Verizon's Take On Broadband Caps: A Sign Of Competitive Market?

from the hmm...-not-quite dept

Of the broadband providers out there, Verizon has certainly been better than others in terms of actually trying to create a much better product, rather than focusing on ways to just squeeze more for less out of their customers. I’ve always thought that Verizon made the right move six or seven years ago, when it decided to invest heavily in providing fiber to the home, while other providers said it was too costly. While it was costly, at some point (say: now) it would give Verizon a real leg up on the competition in offering a much better service. While I have plenty of disagreements about some of Verizon’s other positions, the company has at least focused on providing value.

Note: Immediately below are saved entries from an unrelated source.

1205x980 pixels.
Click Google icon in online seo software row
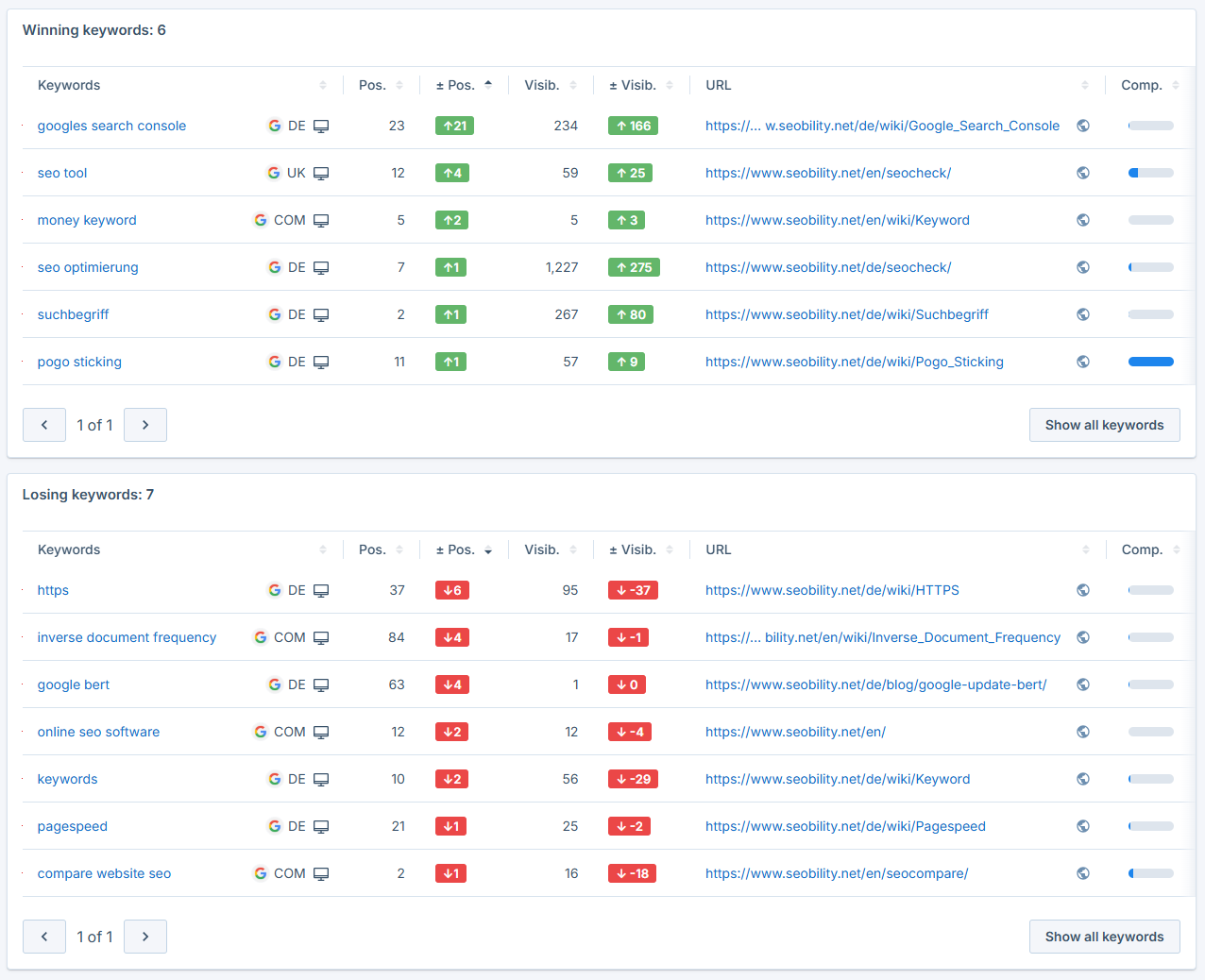261,732
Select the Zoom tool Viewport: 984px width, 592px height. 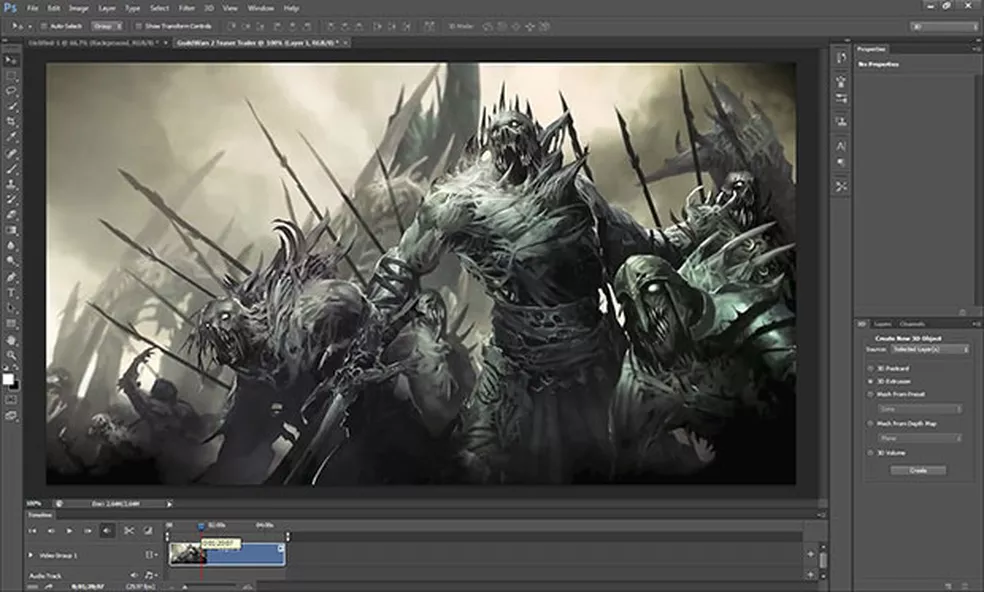[x=12, y=355]
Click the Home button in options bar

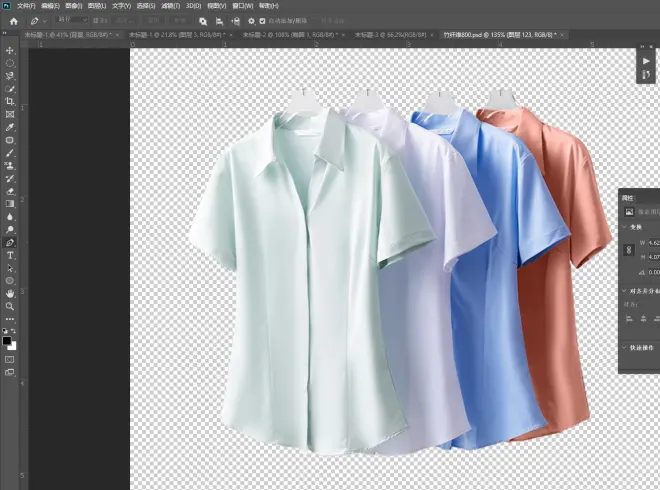(x=13, y=20)
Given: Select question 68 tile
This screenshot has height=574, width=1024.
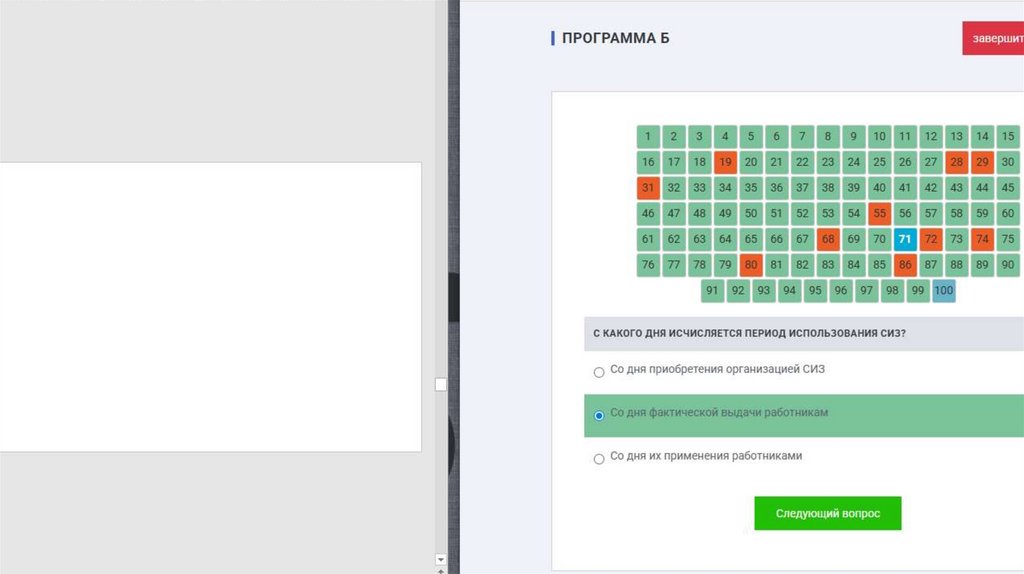Looking at the screenshot, I should tap(828, 239).
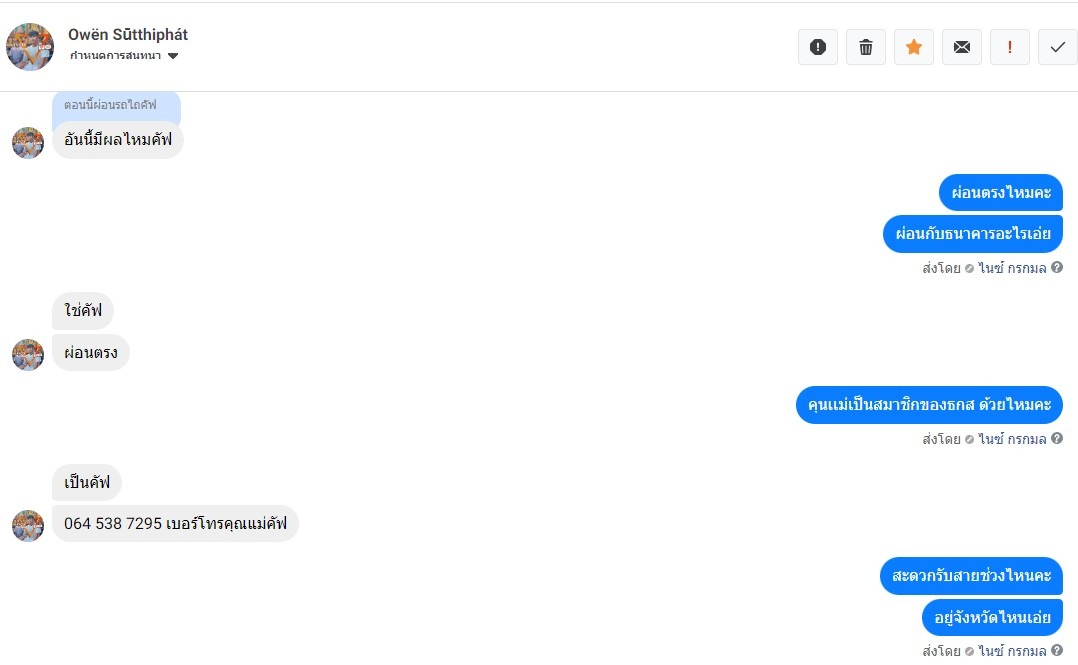Delete conversation with the trash icon
1078x665 pixels.
point(865,47)
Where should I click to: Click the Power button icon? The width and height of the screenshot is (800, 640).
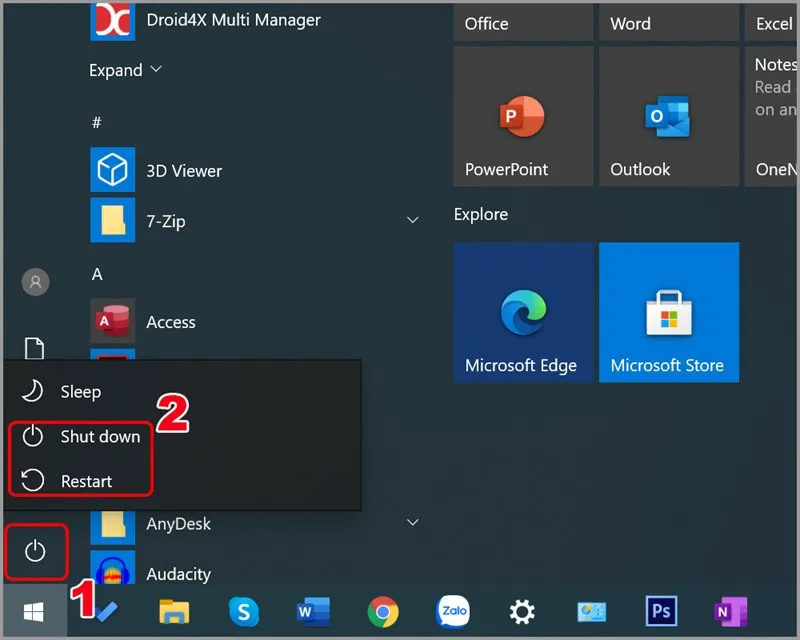[35, 551]
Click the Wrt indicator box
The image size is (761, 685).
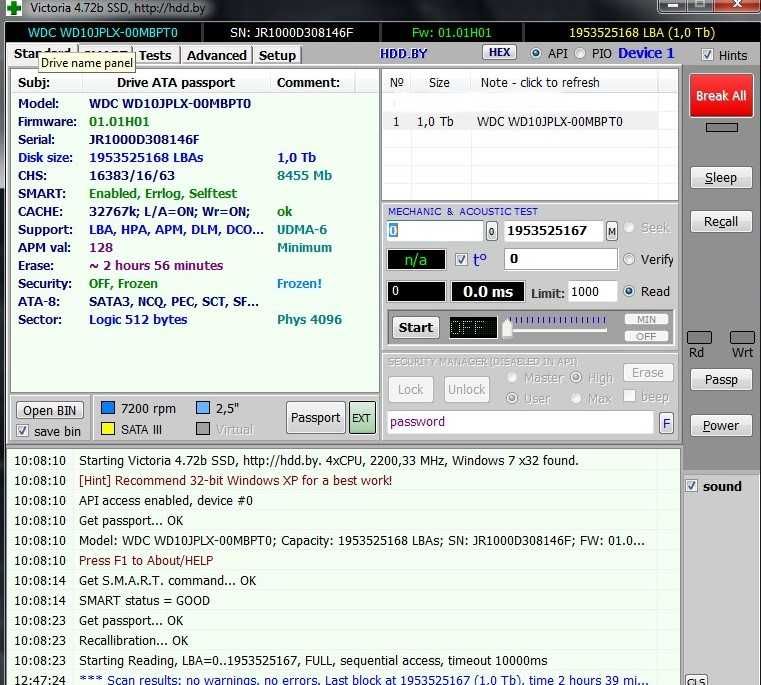[742, 338]
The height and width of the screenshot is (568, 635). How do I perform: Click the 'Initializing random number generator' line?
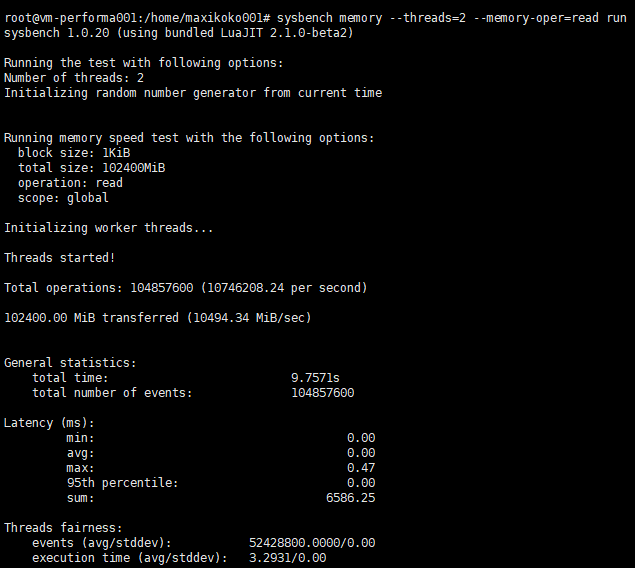(193, 93)
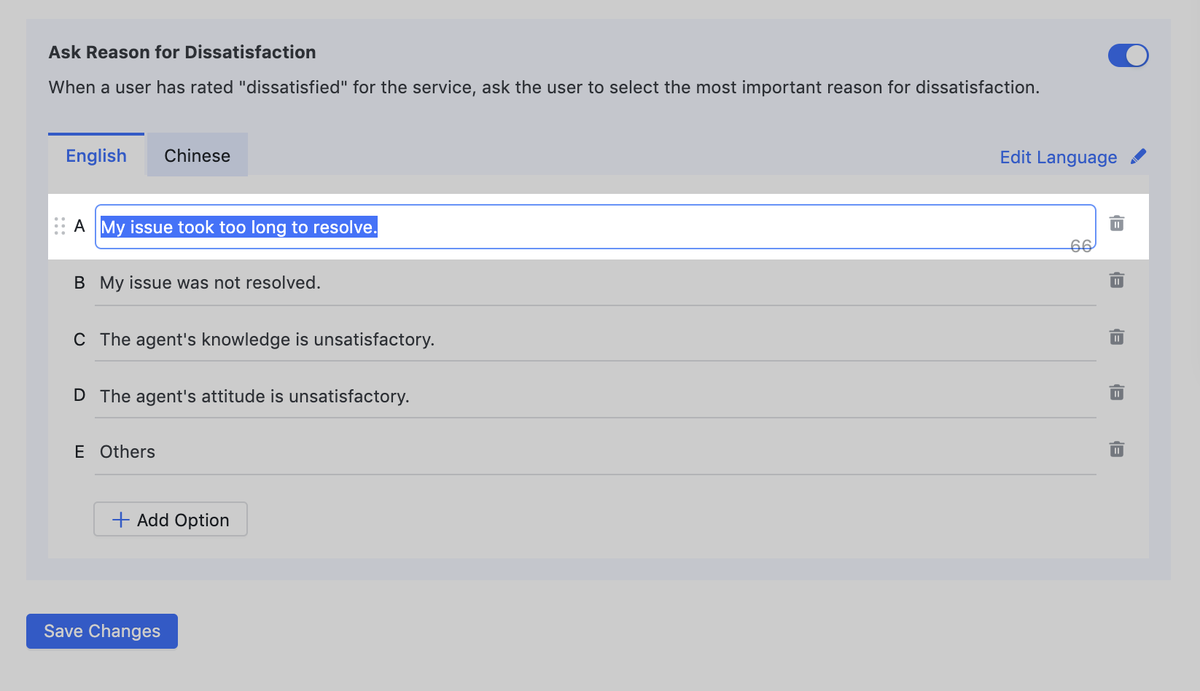Screen dimensions: 1200x691
Task: Click into the 'Others' option field
Action: (x=596, y=452)

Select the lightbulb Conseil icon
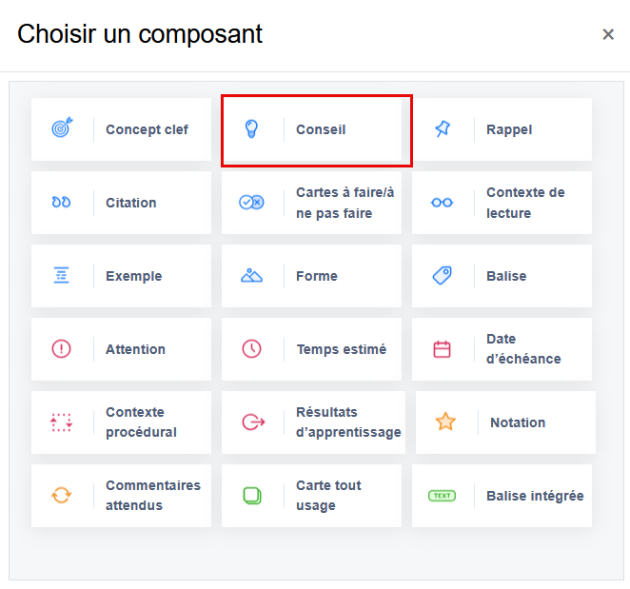click(x=252, y=129)
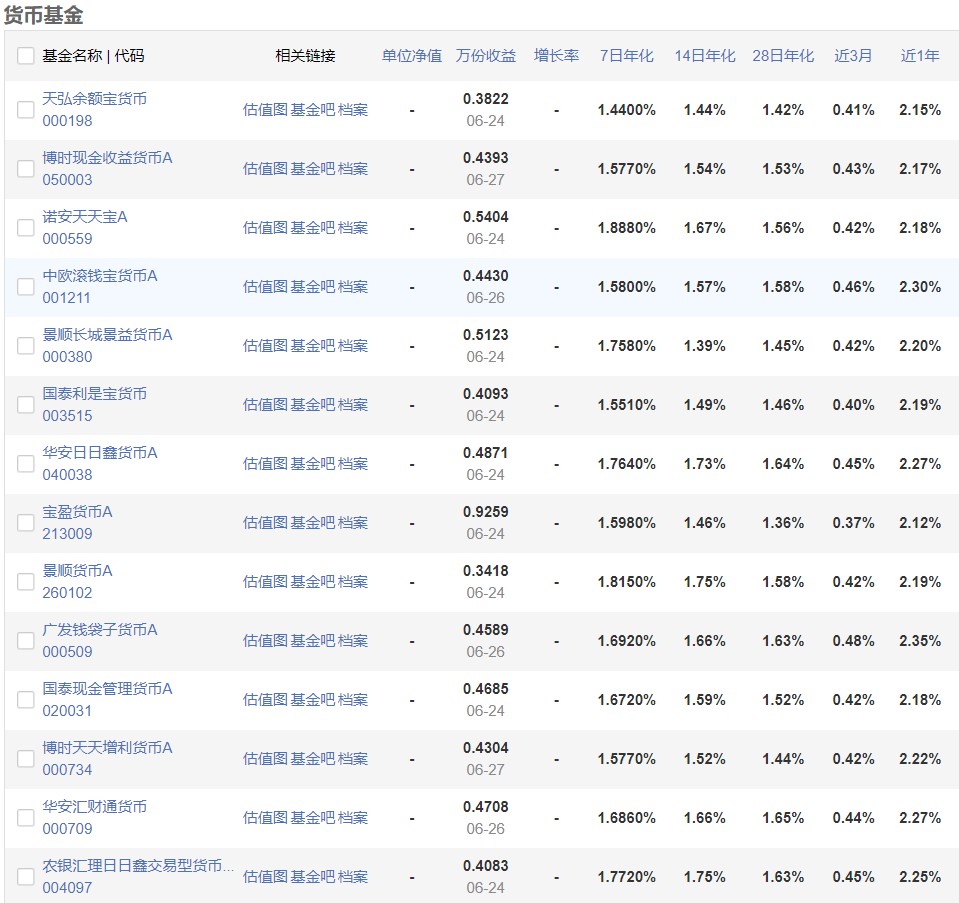Toggle the select-all checkbox in table header
The width and height of the screenshot is (959, 903).
[x=26, y=56]

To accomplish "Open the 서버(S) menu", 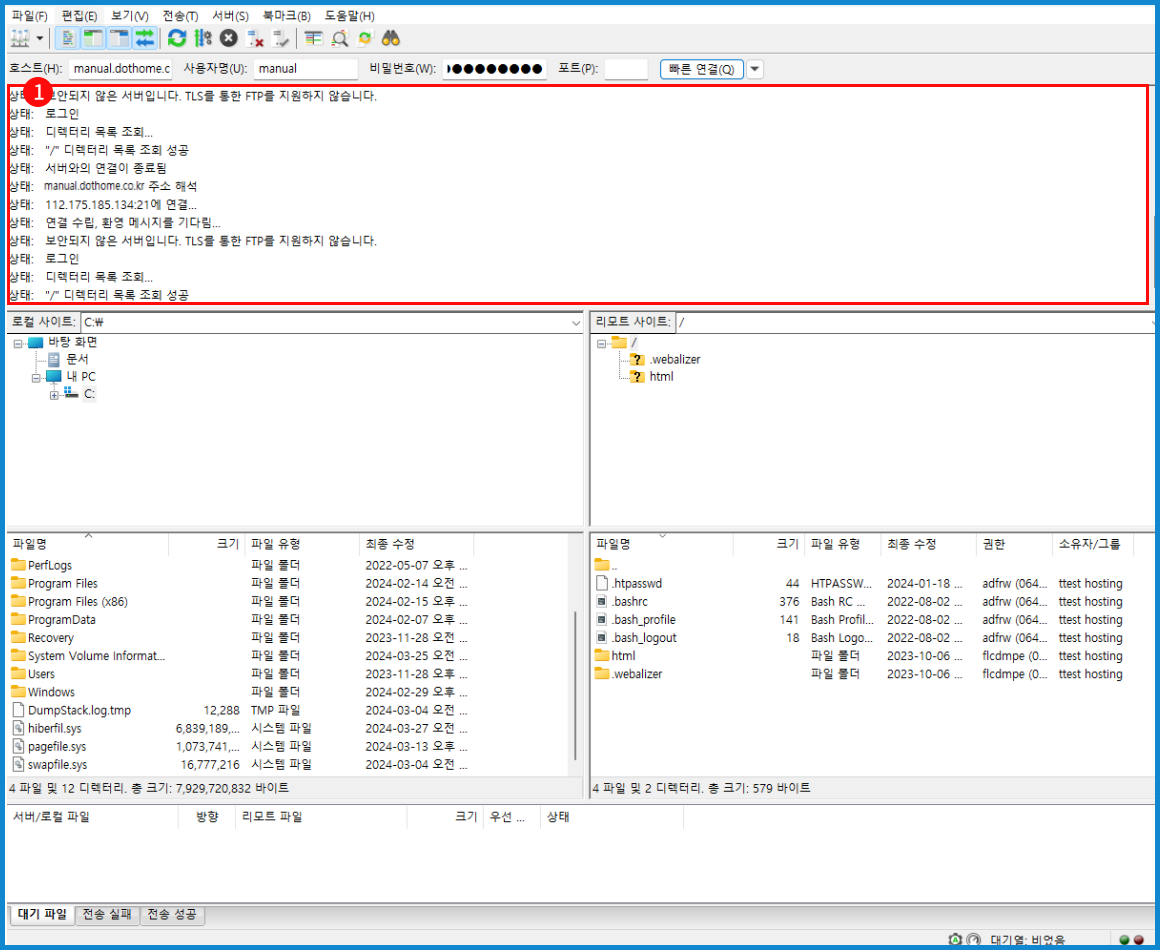I will 230,16.
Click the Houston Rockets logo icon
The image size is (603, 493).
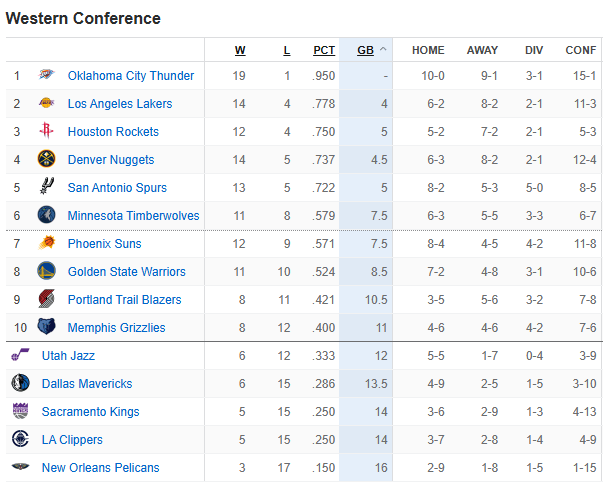point(47,132)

So, I was hopeful that when Verizon weighed in on the whole “broadband cap” debate, it would take a much stronger position than simply claiming that?broadband caps are a sign of “highly competitive markets with companies trying to come up with more value, innovation and differentiated offerings to help them attract customers.” While the discussion does make it clear that Verizon is focused on investing in adding more value, it’s a bit disingenuous to claim that the caps are somehow a sign of a competitive market. If anything it’s the opposite. The public reaction to the caps shows that the problem is the lack of competition, allowing these providers to move forward with such plans, knowing customers in many cases can’t switch to a competitor. Also, it’s difficult to see how providing less service for more money is “coming up with more value [and] innovation.”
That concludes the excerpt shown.